:: Exercise inputs

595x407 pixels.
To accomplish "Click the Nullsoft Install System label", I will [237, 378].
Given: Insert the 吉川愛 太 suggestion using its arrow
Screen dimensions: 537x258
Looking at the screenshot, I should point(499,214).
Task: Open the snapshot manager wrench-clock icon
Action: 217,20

::::

Copy the lines above word for word.

595x407 pixels.
To accomplish "Click the Nullsoft Install System label", I will [237, 378].
Given: Insert the 吉川愛 太 suggestion using its arrow
Screen dimensions: 537x258
Looking at the screenshot, I should point(499,214).
Task: Open the snapshot manager wrench-clock icon
Action: 217,20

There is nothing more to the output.